At the eighth part of the second session of the ADP in Geneva (February 2015), Parties used as the basis of their negotiations the elements of a draft negotiating text which was acknowledged in Decision 1/CP.20 and annexed to that decision. The eighth part of the second session of the ADP culminated with the Parties agreeing a negotiating text which would be used by the ADP in Bonn in June to start substantive negotiations (Report of ADP 2-8, FCCC/ADP/2015/2). The text was referred to as the ‘Geneva Text’ (FCCC/ADP/2015/1) and was circulated to all Parties by the secretariat in accordance with paragraph 6 of Decision 1/CP.20 on 19 March 2015.

The Geneva text is, therefore, the official negotiating text of the ADP. However, in common with past practice in the UNFCCC process, it was not intended that this text be the text that would be presented to Parties for adoption in Paris at COP21. Indeed, the text itself is not drafted in a manner which is amenable to adoption without alteration; it contains many options, duplications and inconsistencies.

The task of the Parties in Bonn (ADP 2-9) was to streamline the text and, over the past days, Parties have attempted to make progress on this front. To date, the progress made has been captured in the ‘Streamlined and Consolidated Text’ and there could be additional documents (such as the table clustering thematic areas) to reflect the ongoing work. These are informal documents that are under discussion and which will be updated as negotiations progress. Accordingly, by the end of the Bonn session, there will be the official Geneva Text on the table an updated Streamlined Text and possibly further documents.

From a legal perspective, until approved by the COP, the Streamlined Text (and other working documents) will, technically, remain an informal document, leaving the Geneva Text as the only official ADP document. The ADP Co-Chairs have confirmed this in their scenario note for the Bonn Session. Based on the Note and further clarification by the Co-Chairs, the Geneva negotiating text, as issued in March, is to remain on the table through to Paris, without amendment (e.g. with all its multiple overlaps and points of difference intact and as stated in that text).

By preserving the status of the Geneva negotiating text unaltered, while the process of streamlining that Geneva negotiating takes place in the ‘working documents’, the Parties in effect enable each Party to preserve its position as reflected in the Geneva negotiating text, while still allowing streamlining to proceed in the working documents.

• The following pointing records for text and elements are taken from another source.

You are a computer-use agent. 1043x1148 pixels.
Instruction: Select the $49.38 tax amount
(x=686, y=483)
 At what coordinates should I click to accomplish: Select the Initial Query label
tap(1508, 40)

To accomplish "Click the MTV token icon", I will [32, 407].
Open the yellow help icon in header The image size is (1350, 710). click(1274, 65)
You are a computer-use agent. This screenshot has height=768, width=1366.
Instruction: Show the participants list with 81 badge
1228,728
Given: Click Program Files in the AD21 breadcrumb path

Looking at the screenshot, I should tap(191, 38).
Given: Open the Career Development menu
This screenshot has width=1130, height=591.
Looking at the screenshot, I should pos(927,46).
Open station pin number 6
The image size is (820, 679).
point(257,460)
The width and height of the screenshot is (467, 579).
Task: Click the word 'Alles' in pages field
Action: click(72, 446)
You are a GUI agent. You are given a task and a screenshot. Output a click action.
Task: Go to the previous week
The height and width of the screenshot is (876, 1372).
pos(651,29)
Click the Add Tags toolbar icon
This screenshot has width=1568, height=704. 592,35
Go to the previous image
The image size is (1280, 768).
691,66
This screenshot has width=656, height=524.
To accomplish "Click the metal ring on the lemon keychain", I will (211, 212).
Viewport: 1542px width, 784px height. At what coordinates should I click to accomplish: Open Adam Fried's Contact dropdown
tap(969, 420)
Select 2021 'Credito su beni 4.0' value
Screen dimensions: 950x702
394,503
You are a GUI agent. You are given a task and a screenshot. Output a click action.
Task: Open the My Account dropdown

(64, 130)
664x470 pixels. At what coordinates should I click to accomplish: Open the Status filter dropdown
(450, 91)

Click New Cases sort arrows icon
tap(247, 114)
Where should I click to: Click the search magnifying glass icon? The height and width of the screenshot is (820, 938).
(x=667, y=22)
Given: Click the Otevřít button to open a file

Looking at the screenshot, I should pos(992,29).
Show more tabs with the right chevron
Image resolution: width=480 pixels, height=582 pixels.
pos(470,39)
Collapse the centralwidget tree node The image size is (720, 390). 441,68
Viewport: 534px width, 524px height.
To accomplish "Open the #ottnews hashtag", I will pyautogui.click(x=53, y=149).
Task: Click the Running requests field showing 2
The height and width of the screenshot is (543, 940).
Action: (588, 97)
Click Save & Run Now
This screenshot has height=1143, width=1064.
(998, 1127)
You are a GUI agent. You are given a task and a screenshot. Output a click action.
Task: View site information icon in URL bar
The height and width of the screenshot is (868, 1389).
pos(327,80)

Notwithstanding that, the Streamlined Text is likely to be the text that will continue to be negotiated and developed through to the end of the year (and which will ultimately be adopted by the COP in Paris). This does not mean however that the Geneva Text has no relevance in the current and future ADP negotiations. Parties may, for example, reintroduce concepts from the Geneva Test into the Streamlined Text over the next 6 months (though of course from a practical and political perspective, this may be resisted by other Parties).

Realistically, there will still be pressure not to backtrack on ‘progress’ made in the working document, but no one will be able to say that the working document prevails in any legal sense over the Geneva negotiating text – unless, of course, the Parties decide to adopt the working document in Paris as the final outcome.

To summarise, although the Geneva Text is the ‘official’ negotiating text, the Streamlined Text will be the ‘more important’ text from a practical perspective and, although Parties are free to agree otherwise, is likely to be the one on which the Paris agreement is based.

As result, however, there is a risk that if Parties decide to frame the agreement as a Protocol under Article 17 of the Convention (legal form) in Paris, some may argue that the proposed text does not comply with the requirements of Article 17 (circulation 6 months in advance). For this reason, it may be a risk to introduce concepts in the Streamlined Text (and ultimately the proposed protocol text – if this legal form is chosen) that do not have a basis in the Geneva Text.